CHP söylüyor, geç de olsa yapıyorlar. 3600 diyerek dilimizde tüy bitti. Bir açıklama yaptılar. Kanun ete kemiğe bürünmüş değil. Gelecek, burada şu uyarıyı peşinen yapalım: ‘kamu içerisinde farklılıklar, standart mevki, yardımcı hizmetler sınıfı, genel idari hizmetler sınıf, uzmanların durumu ayrı. Niye? Şu Meclis’te her hafta sayısız madde içeren kanun çıkarırken 1965 yapımı 657 sayılı Devlet Memurluğu Kanunu’nu niye bir ele almıyoruz?’ Aynı birim içinde aynı okulu bitirmiş şef görevinde olan birisi, bunların getirdiği mantıkla farklı bir katsayı alacak. Uzman statüsündeki birisi farklı ek gösterge alacak. Bu caiz mi? Tahsil aynı, hizmet yılı aynı fark devam edecek. Biz 3600’ü kayıtsız, şartsız doğrudur, CHP’nin ısrarlı talebi ve takibi sonucu geliyor ama şimdiden uyarmayı bir görev sayıyoruz. Hakkaniyet ve adalet içinde gelmelidir. Adaletsizlik barındırmamalıdır. Kanun Meclis’e geldiğinde hiç şüphesizi, adalet için CHP olarak azami gayreti de göstereceğiz. Efendim yürürlük tarihi 1 Ocak 2023… Neden? Niye? Daha Haziran’ın başındayız. Biz bu kanuna destek de vereceğiz. Gelin, getirin çıkaralım ve Temmuz itibariyle geçerli yapalım. Elinizi tutan ne? Bunun için ek bütçeye ihtiyaç var. Buyurun getirin kardeşim. Ek bütçeye ihtiyaç varsa hadi bunda da yap. Ama 3600’ü daha fazla bekletmek, Ocak 2023’e uzatmak, bu da insanların umutlarıyla oynamaktır. Buradan çağrı yapıyorum. Kanunu hazırladığınızla ilgili bilgilerimiz var. Getirin, CHP olarak katkımızı verelim. Bunu bir an önce yasalaştıralım.

"AK Parti tercihini zenginden yana yaptı"

Nureddin bey, ışıltılı bakanımız; geçenlerde herkesi kara kara düşündürmesi gereken bir laf etti.

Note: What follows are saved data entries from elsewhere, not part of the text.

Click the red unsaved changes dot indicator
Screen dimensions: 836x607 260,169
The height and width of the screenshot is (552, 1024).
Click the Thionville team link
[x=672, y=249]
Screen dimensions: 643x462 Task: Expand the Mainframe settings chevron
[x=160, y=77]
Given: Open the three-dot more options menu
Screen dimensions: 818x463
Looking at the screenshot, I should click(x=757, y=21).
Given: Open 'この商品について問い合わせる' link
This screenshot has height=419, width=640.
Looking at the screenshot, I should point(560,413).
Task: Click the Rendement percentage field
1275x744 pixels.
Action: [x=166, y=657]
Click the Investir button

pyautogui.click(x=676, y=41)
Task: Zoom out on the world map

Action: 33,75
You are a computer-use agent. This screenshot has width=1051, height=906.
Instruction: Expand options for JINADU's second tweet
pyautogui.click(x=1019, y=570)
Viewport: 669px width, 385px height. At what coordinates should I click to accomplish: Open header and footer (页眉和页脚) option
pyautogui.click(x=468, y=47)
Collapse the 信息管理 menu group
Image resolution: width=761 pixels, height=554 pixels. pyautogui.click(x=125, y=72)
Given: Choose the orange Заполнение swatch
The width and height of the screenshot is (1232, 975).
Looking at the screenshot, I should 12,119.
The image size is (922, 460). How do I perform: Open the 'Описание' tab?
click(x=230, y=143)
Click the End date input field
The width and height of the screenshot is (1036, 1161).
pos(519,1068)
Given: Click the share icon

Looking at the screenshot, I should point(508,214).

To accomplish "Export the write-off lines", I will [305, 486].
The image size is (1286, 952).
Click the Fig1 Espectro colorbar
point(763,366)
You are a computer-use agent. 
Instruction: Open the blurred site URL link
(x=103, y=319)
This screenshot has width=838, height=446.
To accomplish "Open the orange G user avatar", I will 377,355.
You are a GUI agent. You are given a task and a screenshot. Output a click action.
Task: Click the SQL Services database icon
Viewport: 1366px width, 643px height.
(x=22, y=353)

Dövizi düşürmek için yüksek faiz artışı yapabilirdik ama o zaman üretim bundan olumsuz etkilenirdi, biz bir yol ayrımına gittik. Enflasyonla birlikte büyümeyi tercih ettik. Enflasyonla birlikte büyümeyi tercih ettik. Yoksa enflasyonu düşürmek için sert tedbirler alabilirdik deyip gitmiş. Sonra demiş ki: Bu sisteme kur korumalı TL’ye geçerek de bir yandan doları frenledik. Diğer yandan da üretimi ve büyümeyi tercih ettik. Sayın Nebati sen büyümeyi ve üretimi tercih etmedin. Sen Türkiye’de bir avuç mutlu azınlığın huzur ve refahını tercih ettin. Kendisi de bunu itiraf etmiş zaten. ‘Bu sistemden dar gelirliler hariç, üretici firmalar, ihracatçılar kar ediyorlar. Çarklar dönüyor’ diyebiliyor. Yani mealen şudur: AK Parti tercihini zenginden yana yaptı. Enflasyon artsın diyor beyefendi. Ne uğruna? Kur korumalı mevduat… Şimdi peynir satar gibi hazine arazisi satmaya başladılar. Bütün bunlar ahlak dışılıktır ve vicdansızlıktır. Akıl dışılıkla ilgi şunu merak ediyorum. Ya bir ülke büyüyorsa hep birlikte büyünülür. Bir ülke küçülüyorsa, birlikte küçülünür. Hayır böyle değil. Sen inim inim inliyorsun. Banka kar ediyor. Nasıl kar ediyor bankalar söyleyin. Bir yanında beşli çete var, bir yanında da bankalar var.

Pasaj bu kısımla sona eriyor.